→ **Exercícios de aplicação**:
**A.** No texto sobre a reunião do ECDC, quantas pessoas a Alemanha já tinha testado quando o encontro entre peritos arrancou?
**B.** Apresente a continuação do texto sobre a reunião do ECDC, começando logo após a última frase.

→ **Excerto do documento**:
::::

Os representantes de vários países alertaram ainda para a necessidade de se agir proactivamente e pensar para além do número de casos positivos.
Critérios para testes incertos e falta de equipamentos de protecção individual
Já em meados de Fevereiro se alertava para a necessidade de estabelecer critérios únicos de testagem — numa altura em que países como o Japão, Vietname ou Singapura começaram a registar casos de transmissão comunitária sustentada. Na reunião do ECDC discutia-se a necessidade de testar também as pessoas que vinham desses países, mas o representante da Finlândia, Mika Salminen, alertou para a “situação insustentável” que os testes em massa podiam criar.
A Alemanha vincou a sua posição ainda antes daquela reunião: logo no arranque do encontro entre peritos, informou que já tinha distribuído testes em mais de 20 hospitais e testado mais de 1000 pessoas – um procedimento que se ia revelar bem sucedido, meses mais tarde.
A falta de equipamentos de protecção individual para os hospitais também preocupava o representante alemão, Osamah Hamouda, nessa reunião. O mercado para esses produtos já estava “vazio”, declarou, e o país estava a ter dificuldades em impulsionar a produção nacional. Também da parte dos Países Baixos vieram queixas acerca da dificuldade de aceder a equipamentos de protecção individual.
Quanto à pressão sobre os hospitais faz-se apenas uma menção, vinda da boca do representante holandês, Jaap van Dissel, que afirmou que o seu país poderia “ter problemas com a capacidade das camas nos hospitais”. A principal preocupação, disse, era “adoptar medidas que atrasem ou mitiguem a pandemia”. As propostas mais concretas nesse sentido acabariam por ser adiadas para dali a duas ou três semanas.
A função do ECDC é “fortalecer as defesas europeias contra as doenças infecciosas”, lê-se na apresentação disponível no site, através da monitorização, da coordenação e da resposta entre vários países. E, as actas mostram que, logo em Fevereiro, este organismo subestimou a dimensão da pandemia, apesar de alguns países, a título individual, se terem começado a preparar.

::::

→ **Dados**:
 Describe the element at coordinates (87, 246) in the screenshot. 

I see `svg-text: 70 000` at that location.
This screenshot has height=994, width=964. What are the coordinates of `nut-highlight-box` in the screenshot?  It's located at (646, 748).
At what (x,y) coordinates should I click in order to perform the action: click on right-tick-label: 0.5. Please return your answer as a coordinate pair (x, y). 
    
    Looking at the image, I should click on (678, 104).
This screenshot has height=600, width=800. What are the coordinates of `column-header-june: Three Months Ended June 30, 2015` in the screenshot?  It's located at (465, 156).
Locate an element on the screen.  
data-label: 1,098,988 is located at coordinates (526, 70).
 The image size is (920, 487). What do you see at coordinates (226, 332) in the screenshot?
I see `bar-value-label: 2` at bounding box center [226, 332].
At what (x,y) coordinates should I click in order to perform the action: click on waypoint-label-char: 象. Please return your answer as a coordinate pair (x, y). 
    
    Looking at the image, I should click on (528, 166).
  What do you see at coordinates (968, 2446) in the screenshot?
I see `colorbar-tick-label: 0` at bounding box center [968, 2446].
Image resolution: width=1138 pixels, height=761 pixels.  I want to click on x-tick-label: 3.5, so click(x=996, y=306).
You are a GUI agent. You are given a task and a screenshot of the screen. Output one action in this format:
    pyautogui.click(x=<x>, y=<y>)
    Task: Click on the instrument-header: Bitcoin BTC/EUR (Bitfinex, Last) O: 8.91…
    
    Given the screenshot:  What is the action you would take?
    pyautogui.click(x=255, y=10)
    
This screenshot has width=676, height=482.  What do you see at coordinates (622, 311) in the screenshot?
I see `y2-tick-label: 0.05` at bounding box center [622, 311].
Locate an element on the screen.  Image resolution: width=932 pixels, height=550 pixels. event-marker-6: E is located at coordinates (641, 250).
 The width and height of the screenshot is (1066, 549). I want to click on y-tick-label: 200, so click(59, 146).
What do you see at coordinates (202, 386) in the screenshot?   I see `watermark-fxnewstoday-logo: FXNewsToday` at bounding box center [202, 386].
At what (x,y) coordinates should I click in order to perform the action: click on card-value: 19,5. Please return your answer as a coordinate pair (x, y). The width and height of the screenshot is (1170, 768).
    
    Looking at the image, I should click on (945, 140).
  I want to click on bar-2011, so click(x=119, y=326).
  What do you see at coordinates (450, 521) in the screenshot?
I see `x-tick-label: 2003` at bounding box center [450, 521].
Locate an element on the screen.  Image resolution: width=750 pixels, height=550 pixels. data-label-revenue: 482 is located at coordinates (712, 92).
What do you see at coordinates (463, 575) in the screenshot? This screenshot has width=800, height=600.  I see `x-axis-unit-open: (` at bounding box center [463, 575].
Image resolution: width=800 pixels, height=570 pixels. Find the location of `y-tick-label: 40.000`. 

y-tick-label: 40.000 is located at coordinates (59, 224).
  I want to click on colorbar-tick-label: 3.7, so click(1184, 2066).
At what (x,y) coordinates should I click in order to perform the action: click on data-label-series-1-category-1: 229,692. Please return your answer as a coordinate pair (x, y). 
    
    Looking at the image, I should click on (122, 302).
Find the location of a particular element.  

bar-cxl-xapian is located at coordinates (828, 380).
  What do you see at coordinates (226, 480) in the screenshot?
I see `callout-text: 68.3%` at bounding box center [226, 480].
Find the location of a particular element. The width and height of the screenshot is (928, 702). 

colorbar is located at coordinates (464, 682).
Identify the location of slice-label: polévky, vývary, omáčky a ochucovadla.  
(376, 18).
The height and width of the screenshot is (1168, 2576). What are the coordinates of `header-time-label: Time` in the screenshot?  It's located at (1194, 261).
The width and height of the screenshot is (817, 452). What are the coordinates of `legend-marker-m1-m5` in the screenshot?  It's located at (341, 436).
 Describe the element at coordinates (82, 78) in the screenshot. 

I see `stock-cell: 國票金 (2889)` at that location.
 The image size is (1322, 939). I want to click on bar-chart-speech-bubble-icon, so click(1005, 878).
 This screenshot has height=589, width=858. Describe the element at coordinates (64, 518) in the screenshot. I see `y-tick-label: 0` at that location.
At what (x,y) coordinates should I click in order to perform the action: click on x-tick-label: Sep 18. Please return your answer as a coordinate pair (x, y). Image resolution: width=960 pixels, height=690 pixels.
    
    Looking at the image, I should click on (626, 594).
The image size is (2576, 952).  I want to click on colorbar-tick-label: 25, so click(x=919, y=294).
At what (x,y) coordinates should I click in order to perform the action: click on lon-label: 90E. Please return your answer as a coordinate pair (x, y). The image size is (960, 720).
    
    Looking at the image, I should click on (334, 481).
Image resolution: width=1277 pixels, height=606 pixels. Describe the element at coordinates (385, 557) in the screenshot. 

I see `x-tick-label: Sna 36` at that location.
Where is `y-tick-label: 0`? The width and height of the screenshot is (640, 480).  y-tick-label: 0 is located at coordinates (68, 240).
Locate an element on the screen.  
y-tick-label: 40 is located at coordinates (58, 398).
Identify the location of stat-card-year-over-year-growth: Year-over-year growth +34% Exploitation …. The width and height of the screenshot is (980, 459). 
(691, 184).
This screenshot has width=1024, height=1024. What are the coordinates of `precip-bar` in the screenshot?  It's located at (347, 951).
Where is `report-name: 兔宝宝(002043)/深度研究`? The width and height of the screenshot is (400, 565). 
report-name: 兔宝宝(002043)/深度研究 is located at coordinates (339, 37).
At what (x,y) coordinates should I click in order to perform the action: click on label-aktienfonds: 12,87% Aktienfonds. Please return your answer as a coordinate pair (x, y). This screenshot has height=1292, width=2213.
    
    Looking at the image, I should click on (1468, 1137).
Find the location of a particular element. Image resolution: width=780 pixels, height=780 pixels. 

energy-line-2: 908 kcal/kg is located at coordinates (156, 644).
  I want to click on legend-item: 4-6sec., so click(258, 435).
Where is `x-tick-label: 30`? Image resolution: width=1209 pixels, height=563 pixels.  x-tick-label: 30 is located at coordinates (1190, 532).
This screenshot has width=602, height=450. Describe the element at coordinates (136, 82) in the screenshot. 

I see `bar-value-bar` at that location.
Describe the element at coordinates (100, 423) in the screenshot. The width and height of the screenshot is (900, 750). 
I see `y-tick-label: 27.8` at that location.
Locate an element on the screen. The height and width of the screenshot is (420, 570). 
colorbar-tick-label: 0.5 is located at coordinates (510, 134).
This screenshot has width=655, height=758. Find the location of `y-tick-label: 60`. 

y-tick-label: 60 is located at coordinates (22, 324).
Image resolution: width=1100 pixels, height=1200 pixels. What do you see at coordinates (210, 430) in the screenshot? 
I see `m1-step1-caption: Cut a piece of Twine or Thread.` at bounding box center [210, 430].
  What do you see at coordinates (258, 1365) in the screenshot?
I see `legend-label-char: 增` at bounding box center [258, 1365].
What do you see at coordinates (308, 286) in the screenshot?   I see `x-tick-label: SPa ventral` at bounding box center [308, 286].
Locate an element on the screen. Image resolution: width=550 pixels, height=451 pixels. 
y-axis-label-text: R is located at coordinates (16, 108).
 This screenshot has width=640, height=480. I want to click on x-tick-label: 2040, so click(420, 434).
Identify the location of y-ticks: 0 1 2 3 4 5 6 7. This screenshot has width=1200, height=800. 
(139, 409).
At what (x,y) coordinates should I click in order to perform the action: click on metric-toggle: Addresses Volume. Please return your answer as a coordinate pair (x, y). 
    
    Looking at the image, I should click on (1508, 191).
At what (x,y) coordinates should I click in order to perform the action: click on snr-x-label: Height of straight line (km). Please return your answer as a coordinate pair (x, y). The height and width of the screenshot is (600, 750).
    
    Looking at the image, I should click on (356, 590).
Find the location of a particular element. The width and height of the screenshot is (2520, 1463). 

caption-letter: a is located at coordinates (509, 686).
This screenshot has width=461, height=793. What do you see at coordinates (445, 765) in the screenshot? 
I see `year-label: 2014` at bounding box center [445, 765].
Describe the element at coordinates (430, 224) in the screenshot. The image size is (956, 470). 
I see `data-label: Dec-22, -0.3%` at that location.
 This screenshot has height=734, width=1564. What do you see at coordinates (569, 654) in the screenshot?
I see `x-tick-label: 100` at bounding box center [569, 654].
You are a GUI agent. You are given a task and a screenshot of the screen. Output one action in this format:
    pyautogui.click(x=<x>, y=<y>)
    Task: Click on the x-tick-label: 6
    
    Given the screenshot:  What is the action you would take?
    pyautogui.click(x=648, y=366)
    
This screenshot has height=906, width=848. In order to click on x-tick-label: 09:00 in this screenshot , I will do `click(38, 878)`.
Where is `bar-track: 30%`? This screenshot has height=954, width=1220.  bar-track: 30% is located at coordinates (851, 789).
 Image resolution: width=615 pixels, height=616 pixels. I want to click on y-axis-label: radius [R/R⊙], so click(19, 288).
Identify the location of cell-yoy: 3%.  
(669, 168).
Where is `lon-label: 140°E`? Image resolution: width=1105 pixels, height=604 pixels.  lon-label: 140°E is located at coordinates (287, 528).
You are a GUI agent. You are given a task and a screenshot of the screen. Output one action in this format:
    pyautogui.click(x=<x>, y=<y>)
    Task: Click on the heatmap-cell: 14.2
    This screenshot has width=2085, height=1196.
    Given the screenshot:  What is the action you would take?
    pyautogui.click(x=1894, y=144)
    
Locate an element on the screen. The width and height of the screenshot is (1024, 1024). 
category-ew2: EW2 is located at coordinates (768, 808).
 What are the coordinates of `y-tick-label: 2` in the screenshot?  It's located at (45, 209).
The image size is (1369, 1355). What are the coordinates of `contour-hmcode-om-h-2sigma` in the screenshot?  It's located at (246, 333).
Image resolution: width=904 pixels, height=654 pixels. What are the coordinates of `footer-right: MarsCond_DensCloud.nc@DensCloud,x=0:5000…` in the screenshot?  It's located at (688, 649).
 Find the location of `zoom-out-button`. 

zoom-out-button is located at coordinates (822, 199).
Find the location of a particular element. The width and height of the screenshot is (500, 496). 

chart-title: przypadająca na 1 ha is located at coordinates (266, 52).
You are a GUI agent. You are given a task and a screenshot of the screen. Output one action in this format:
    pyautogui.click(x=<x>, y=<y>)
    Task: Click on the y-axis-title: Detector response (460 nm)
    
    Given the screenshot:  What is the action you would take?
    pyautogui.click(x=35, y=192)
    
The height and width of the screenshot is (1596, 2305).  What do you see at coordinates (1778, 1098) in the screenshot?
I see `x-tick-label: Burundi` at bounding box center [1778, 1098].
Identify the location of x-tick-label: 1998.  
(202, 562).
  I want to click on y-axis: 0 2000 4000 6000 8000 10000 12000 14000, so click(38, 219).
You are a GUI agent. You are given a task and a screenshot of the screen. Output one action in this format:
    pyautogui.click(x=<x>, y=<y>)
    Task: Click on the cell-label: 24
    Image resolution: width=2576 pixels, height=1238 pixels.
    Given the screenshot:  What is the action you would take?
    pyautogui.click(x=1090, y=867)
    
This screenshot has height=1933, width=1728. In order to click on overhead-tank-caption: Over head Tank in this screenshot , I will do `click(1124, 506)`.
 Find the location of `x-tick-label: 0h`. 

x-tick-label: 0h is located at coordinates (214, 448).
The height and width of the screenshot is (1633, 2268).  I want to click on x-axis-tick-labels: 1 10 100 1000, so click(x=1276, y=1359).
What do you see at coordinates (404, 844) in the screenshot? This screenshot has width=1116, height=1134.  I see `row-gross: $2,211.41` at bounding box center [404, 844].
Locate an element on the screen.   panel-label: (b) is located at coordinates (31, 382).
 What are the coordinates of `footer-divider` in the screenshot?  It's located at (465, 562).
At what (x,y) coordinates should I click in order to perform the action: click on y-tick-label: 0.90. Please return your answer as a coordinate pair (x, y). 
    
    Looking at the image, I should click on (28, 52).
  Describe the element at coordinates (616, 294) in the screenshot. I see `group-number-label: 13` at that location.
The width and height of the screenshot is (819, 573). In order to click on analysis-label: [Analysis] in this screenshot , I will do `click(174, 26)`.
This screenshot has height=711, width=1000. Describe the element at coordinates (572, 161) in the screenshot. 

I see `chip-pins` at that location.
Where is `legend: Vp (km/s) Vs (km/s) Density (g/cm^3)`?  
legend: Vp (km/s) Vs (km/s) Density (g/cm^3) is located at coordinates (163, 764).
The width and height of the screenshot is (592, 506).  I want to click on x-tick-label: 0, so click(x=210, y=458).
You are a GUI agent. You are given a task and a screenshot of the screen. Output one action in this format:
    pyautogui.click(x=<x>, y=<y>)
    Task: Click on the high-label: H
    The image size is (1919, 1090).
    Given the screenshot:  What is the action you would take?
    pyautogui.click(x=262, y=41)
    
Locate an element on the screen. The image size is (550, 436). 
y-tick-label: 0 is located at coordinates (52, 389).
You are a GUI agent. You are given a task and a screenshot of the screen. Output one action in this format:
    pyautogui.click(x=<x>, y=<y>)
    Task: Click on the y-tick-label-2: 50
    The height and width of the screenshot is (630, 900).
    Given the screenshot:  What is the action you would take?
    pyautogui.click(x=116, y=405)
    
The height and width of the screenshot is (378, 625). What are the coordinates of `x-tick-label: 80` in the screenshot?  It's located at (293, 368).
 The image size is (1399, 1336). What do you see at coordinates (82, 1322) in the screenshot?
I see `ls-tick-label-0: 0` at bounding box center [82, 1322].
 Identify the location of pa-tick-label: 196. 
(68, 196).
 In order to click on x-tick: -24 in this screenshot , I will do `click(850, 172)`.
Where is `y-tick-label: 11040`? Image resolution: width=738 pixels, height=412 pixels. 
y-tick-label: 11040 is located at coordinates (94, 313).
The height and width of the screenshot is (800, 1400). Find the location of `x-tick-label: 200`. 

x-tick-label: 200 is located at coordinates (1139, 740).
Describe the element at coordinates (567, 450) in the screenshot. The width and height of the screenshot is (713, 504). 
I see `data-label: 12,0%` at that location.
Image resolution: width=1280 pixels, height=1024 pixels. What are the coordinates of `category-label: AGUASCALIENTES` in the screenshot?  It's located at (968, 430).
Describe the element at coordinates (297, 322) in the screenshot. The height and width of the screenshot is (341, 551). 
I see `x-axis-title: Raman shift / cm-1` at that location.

::::

→ **Respostas por tarefa**:
**A.** Mais de 1000 pessoas.

**B.**
É isso mesmo que sublinham alguns especialistas contactados pelo El País: desvalorizou-se o vírus e a sua capacidade de disseminação. “Até sob o olhar daquela altura, com o que já se sabia, consegue-se perceber que não se valorizou suficientemente a capacidade de transmissão do vírus, nem o impacto que podiam ter as viagens internacionais”, observa Daniel López Acuña, professor na Escola Andaluza de Saúde Pública.
O que acontecia em Portugal?
Em Portugal havia, no início de Fevereiro, apenas três hospitais de referência para tratamento e acompanhamento de casos suspeitos. Sem qualquer caso confirmado (o primeiro deu-se apenas a 2 de Março), o país encontrava-se na fase de contenção da doença e trabalhava em conjunto com o Instituto Nacional de Saúde Dr. Ricardo Jorge (Insa) e com as administrações regionais de Saúde já a pensar numa segunda linha de resposta com mais laboratórios, rede de transporte e outros hospitais envolvidos.
A 19 de Fevereiro, apenas os “viajantes regressados da China que apresentarem febre, tosse e eventual dificuldade respiratória” deveriam ligar para a linha SNS24, para serem sinalizados como casos suspeitos e serem testados. Recomendava-se ainda normas de etiqueta respiratória, como “tapar o nariz e boca quando espirrar ou tossir”, e “evitar contacto com animais”.
A 26 de Fevereiro, a DGS considerava o risco para a saúde pública “moderado a elevado”. Não tinham sido ainda imposto restrições à estadia em Portugal de crianças, jovens e adultos que regressassem de uma área de transmissão activa do novo coronavírus (como o Norte de Itália, China, Coreia do Sul, Singapura, Japão ou Irão). Havia, porém, a recomendação de que, durante 14 dias, estas pessoas se mantivessem atentas ao aparecimento de febre, tosse ou dificuldade respiratória, devendo medir a temperatura corporal duas vezes por dia e registar os valores.